"No obstacles are insurmountable when God commands and we obey"
- - Heber J. Grant
January 28, 2013
The Missing Children
by Melissa Howell

Where have all the children gone?

I notice their absence especially at the park, on warm summer days, or pleasant days when there is no school. Swings that sit motionless, slides bereft of little bodies happily pulled down the straight planks or curved tubes by gravity. Sometimes, it’s true, there are little bodies running and laughing and playing, but other times there are not, or else there are very few.

I suppose they have gone to day care, or to their other parent’s home, or to a slew of scheduled activities, or the like.

My dear friend has relayed stories about her mother, the quintessential ‘50s housewife, and how she and her friends would get together during the days to fold piles of laundry, laughing and talking while the children ran and played, thus making what is often a mundane chore all the more bearable, even enjoyable.

Call me naïve, but it sounds so simple, so appealing, that I sometimes find myself guilty of daydreaming of a time when more kids were around to just be kids, of the days when the stay-at-home-mom faction was a much stronger, much more prevalent force in our society.

The concept of the 1950s housewife carries such conflicted interpretations: were they really oppressed women who were miserable but nonetheless put on lipstick, heels and a happy face? Or were they happy in their seemingly simplified lives, able to find joy in the journeys they were on?

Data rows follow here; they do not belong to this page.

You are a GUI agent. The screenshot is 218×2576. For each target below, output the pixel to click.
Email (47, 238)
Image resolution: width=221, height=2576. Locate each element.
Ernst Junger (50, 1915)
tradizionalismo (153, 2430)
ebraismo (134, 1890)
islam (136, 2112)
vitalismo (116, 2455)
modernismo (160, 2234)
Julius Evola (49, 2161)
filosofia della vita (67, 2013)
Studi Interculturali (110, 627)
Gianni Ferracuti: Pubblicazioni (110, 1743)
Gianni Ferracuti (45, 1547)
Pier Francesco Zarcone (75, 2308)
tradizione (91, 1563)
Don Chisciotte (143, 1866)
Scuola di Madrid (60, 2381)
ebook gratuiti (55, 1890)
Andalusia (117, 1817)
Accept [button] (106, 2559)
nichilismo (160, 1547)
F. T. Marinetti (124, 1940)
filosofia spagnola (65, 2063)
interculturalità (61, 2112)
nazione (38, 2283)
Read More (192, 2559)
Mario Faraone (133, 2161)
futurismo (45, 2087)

In past decades, we women have pushed and pushed and pushed, and then pushed some more. In many ways, I am grateful. I cherish my right to vote. I am grateful for my college degree. I love that I had the chance to get started in my chosen career before I became a mother.

But do you ever wonder if sometimes we’ve pushed too far? Or that we have made our lives more complicated than they should be? Or that ultimately, the rising generation is paying the price for the complicated lives we have created?

A recent attempt to invite three of my daughter’s close school friends over during a break netted just one of the girls; one was at her father’s home for the duration of the break, the other was at day care. It’s becoming much more complicated to even schedule what should be a simple play date.

The list of distractions and even possibly detrimental situations today’s children are presented with are many: day care, divorced parents, single parents, custody battles, bouncing from household to household, abandonment, screens that serve as babysitters for hours on end, obesity and rising health concerns, being raised by grandparents because parents are unfit for the job, earlier and increasing exposures to pornography and harmful substances, increased security measures at schools in response to horrific massacres, and that’s just to name a few.

Just typing that list makes me want to return to a simpler time. But really, I have no interest in hauling out my Hoover while wearing heels, and I don’t really have the right shape for those sweet little housedresses.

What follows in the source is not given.